**Your objective**
Every record below should be printed exactly as it appears.

**Record excerpts**

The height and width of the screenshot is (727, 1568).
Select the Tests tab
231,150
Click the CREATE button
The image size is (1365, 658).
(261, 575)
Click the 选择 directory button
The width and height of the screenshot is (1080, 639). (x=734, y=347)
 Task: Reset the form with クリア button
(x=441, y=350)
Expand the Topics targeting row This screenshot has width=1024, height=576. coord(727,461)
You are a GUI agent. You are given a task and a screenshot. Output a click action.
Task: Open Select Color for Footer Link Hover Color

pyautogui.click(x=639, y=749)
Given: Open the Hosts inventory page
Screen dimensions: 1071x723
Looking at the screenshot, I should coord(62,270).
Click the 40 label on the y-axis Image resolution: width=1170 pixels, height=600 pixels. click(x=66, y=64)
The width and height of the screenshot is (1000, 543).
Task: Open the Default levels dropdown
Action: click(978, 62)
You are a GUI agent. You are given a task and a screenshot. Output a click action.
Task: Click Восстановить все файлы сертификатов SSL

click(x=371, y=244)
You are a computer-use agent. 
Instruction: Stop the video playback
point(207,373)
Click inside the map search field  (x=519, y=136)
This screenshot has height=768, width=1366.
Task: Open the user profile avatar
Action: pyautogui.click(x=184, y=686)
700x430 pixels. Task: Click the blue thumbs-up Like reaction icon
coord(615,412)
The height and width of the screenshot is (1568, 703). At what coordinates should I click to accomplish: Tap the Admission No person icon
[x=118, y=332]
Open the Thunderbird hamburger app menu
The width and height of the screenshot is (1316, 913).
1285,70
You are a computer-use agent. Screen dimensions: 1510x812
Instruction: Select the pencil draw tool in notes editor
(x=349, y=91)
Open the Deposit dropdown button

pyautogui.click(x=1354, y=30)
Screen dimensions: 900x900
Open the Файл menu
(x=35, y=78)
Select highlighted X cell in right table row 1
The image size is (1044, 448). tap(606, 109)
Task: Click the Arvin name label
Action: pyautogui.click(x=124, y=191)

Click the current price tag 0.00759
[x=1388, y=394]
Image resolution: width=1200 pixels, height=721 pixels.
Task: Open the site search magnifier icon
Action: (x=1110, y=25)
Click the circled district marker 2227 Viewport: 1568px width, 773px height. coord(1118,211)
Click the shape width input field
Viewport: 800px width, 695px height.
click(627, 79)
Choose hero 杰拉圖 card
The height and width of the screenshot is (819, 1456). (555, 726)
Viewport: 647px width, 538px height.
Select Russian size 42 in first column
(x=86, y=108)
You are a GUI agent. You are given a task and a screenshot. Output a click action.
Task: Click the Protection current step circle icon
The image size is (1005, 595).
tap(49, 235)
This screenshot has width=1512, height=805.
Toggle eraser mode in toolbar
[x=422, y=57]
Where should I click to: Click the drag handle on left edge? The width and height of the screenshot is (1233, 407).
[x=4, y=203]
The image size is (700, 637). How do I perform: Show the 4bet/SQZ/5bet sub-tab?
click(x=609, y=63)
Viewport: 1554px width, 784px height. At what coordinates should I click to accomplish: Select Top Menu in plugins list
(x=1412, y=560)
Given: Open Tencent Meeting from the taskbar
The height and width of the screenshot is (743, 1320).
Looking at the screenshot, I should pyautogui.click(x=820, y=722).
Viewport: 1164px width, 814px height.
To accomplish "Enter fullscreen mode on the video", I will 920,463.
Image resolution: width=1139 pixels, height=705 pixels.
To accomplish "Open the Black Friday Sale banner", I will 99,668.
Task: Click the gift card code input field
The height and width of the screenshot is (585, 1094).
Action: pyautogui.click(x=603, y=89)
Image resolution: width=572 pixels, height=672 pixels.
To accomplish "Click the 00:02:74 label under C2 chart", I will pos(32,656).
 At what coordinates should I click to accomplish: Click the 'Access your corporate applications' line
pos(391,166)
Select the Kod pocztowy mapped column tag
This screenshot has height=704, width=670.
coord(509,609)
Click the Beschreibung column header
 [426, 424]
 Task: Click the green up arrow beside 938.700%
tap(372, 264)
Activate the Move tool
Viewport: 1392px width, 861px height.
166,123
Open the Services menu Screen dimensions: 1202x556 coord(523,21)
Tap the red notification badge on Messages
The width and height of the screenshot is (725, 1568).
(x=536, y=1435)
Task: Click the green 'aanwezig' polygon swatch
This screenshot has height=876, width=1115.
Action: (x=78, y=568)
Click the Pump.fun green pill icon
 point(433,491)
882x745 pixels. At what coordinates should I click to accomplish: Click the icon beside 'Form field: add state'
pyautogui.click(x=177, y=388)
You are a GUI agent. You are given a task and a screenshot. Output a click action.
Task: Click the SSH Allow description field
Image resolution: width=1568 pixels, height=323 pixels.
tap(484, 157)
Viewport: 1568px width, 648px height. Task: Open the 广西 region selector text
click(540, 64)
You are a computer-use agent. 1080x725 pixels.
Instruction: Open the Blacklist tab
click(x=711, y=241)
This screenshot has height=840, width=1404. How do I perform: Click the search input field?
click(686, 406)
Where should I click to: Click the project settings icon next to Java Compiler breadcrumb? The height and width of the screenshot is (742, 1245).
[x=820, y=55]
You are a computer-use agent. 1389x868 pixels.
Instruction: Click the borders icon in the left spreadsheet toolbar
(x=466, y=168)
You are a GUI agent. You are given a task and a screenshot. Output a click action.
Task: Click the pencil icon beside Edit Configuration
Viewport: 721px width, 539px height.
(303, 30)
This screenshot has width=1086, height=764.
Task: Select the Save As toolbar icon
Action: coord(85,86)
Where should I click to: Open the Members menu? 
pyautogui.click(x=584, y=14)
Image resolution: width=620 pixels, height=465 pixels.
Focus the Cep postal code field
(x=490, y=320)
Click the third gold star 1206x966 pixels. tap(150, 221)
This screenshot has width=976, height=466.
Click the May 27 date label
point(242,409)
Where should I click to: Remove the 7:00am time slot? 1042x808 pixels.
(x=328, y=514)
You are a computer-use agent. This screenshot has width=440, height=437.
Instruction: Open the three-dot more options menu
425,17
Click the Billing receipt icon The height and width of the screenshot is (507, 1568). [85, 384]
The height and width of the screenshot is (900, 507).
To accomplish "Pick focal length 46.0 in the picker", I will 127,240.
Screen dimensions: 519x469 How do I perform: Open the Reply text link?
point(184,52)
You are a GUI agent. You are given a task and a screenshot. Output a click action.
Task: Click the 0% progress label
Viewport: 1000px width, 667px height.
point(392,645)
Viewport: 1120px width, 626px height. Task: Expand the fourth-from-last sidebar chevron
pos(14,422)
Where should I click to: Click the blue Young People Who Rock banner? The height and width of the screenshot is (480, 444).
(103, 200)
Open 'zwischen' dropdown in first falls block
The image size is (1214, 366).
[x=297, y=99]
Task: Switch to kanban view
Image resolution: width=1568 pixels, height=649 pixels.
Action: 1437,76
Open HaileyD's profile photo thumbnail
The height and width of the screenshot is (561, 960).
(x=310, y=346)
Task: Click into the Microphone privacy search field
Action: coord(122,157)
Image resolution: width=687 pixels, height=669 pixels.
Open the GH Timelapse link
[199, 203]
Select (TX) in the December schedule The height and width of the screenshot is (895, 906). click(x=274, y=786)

**Exercise response**
The height and width of the screenshot is (727, 1568).
Select the Tests tab
231,150
Click the CREATE button
The image size is (1365, 658).
(261, 575)
Click the 选择 directory button
The width and height of the screenshot is (1080, 639). (x=734, y=347)
 Task: Reset the form with クリア button
(x=441, y=350)
Expand the Topics targeting row This screenshot has width=1024, height=576. coord(727,461)
You are a GUI agent. You are given a task and a screenshot. Output a click action.
Task: Open Select Color for Footer Link Hover Color

pyautogui.click(x=639, y=749)
Given: Open the Hosts inventory page
Screen dimensions: 1071x723
Looking at the screenshot, I should coord(62,270).
Click the 40 label on the y-axis Image resolution: width=1170 pixels, height=600 pixels. click(x=66, y=64)
The width and height of the screenshot is (1000, 543).
Task: Open the Default levels dropdown
Action: click(978, 62)
You are a GUI agent. You are given a task and a screenshot. Output a click action.
Task: Click Восстановить все файлы сертификатов SSL

click(x=371, y=244)
You are a computer-use agent. 
Instruction: Stop the video playback
point(207,373)
Click inside the map search field  (x=519, y=136)
This screenshot has height=768, width=1366.
Task: Open the user profile avatar
Action: pyautogui.click(x=184, y=686)
700x430 pixels. Task: Click the blue thumbs-up Like reaction icon
coord(615,412)
The height and width of the screenshot is (1568, 703). At what coordinates should I click to accomplish: Tap the Admission No person icon
[x=118, y=332]
Open the Thunderbird hamburger app menu
The width and height of the screenshot is (1316, 913).
1285,70
You are a computer-use agent. Screen dimensions: 1510x812
Instruction: Select the pencil draw tool in notes editor
(x=349, y=91)
Open the Deposit dropdown button

pyautogui.click(x=1354, y=30)
Screen dimensions: 900x900
Open the Файл menu
(x=35, y=78)
Select highlighted X cell in right table row 1
The image size is (1044, 448). tap(606, 109)
Task: Click the Arvin name label
Action: pyautogui.click(x=124, y=191)

Click the current price tag 0.00759
[x=1388, y=394]
Image resolution: width=1200 pixels, height=721 pixels.
Task: Open the site search magnifier icon
Action: (x=1110, y=25)
Click the circled district marker 2227 Viewport: 1568px width, 773px height. coord(1118,211)
Click the shape width input field
Viewport: 800px width, 695px height.
click(627, 79)
Choose hero 杰拉圖 card
The height and width of the screenshot is (819, 1456). (555, 726)
Viewport: 647px width, 538px height.
Select Russian size 42 in first column
(x=86, y=108)
You are a GUI agent. You are given a task and a screenshot. Output a click action.
Task: Click the Protection current step circle icon
The image size is (1005, 595).
tap(49, 235)
This screenshot has width=1512, height=805.
Toggle eraser mode in toolbar
[x=422, y=57]
Where should I click to: Click the drag handle on left edge? The width and height of the screenshot is (1233, 407).
[x=4, y=203]
The image size is (700, 637). How do I perform: Show the 4bet/SQZ/5bet sub-tab?
click(x=609, y=63)
Viewport: 1554px width, 784px height. At what coordinates should I click to accomplish: Select Top Menu in plugins list
(x=1412, y=560)
Given: Open Tencent Meeting from the taskbar
The height and width of the screenshot is (743, 1320).
Looking at the screenshot, I should pyautogui.click(x=820, y=722).
Viewport: 1164px width, 814px height.
To accomplish "Enter fullscreen mode on the video", I will 920,463.
Image resolution: width=1139 pixels, height=705 pixels.
To accomplish "Open the Black Friday Sale banner", I will 99,668.
Task: Click the gift card code input field
The height and width of the screenshot is (585, 1094).
Action: pyautogui.click(x=603, y=89)
Image resolution: width=572 pixels, height=672 pixels.
To accomplish "Click the 00:02:74 label under C2 chart", I will pos(32,656).
 At what coordinates should I click to accomplish: Click the 'Access your corporate applications' line
pos(391,166)
Select the Kod pocztowy mapped column tag
This screenshot has height=704, width=670.
coord(509,609)
Click the Beschreibung column header
 [426, 424]
 Task: Click the green up arrow beside 938.700%
tap(372, 264)
Activate the Move tool
Viewport: 1392px width, 861px height.
166,123
Open the Services menu Screen dimensions: 1202x556 coord(523,21)
Tap the red notification badge on Messages
The width and height of the screenshot is (725, 1568).
(x=536, y=1435)
Task: Click the green 'aanwezig' polygon swatch
This screenshot has height=876, width=1115.
Action: (x=78, y=568)
Click the Pump.fun green pill icon
 point(433,491)
882x745 pixels. At what coordinates should I click to accomplish: Click the icon beside 'Form field: add state'
pyautogui.click(x=177, y=388)
You are a GUI agent. You are given a task and a screenshot. Output a click action.
Task: Click the SSH Allow description field
Image resolution: width=1568 pixels, height=323 pixels.
tap(484, 157)
Viewport: 1568px width, 648px height. Task: Open the 广西 region selector text
click(540, 64)
You are a computer-use agent. 1080x725 pixels.
Instruction: Open the Blacklist tab
click(x=711, y=241)
This screenshot has height=840, width=1404. How do I perform: Click the search input field?
click(686, 406)
Where should I click to: Click the project settings icon next to Java Compiler breadcrumb? The height and width of the screenshot is (742, 1245).
[x=820, y=55]
You are a computer-use agent. 1389x868 pixels.
Instruction: Click the borders icon in the left spreadsheet toolbar
(x=466, y=168)
You are a GUI agent. You are given a task and a screenshot. Output a click action.
Task: Click the pencil icon beside Edit Configuration
Viewport: 721px width, 539px height.
(303, 30)
This screenshot has width=1086, height=764.
Task: Select the Save As toolbar icon
Action: coord(85,86)
Where should I click to: Open the Members menu? 
pyautogui.click(x=584, y=14)
Image resolution: width=620 pixels, height=465 pixels.
Focus the Cep postal code field
(x=490, y=320)
Click the third gold star 1206x966 pixels. tap(150, 221)
This screenshot has width=976, height=466.
Click the May 27 date label
point(242,409)
Where should I click to: Remove the 7:00am time slot? 1042x808 pixels.
(x=328, y=514)
You are a computer-use agent. This screenshot has width=440, height=437.
Instruction: Open the three-dot more options menu
425,17
Click the Billing receipt icon The height and width of the screenshot is (507, 1568). [85, 384]
The height and width of the screenshot is (900, 507).
To accomplish "Pick focal length 46.0 in the picker", I will 127,240.
Screen dimensions: 519x469 How do I perform: Open the Reply text link?
point(184,52)
You are a GUI agent. You are given a task and a screenshot. Output a click action.
Task: Click the 0% progress label
Viewport: 1000px width, 667px height.
point(392,645)
Viewport: 1120px width, 626px height. Task: Expand the fourth-from-last sidebar chevron
pos(14,422)
Where should I click to: Click the blue Young People Who Rock banner? The height and width of the screenshot is (480, 444).
(103, 200)
Open 'zwischen' dropdown in first falls block
The image size is (1214, 366).
[x=297, y=99]
Task: Switch to kanban view
Image resolution: width=1568 pixels, height=649 pixels.
Action: 1437,76
Open HaileyD's profile photo thumbnail
The height and width of the screenshot is (561, 960).
(x=310, y=346)
Task: Click into the Microphone privacy search field
Action: coord(122,157)
Image resolution: width=687 pixels, height=669 pixels.
Open the GH Timelapse link
[199, 203]
Select (TX) in the December schedule The height and width of the screenshot is (895, 906). click(x=274, y=786)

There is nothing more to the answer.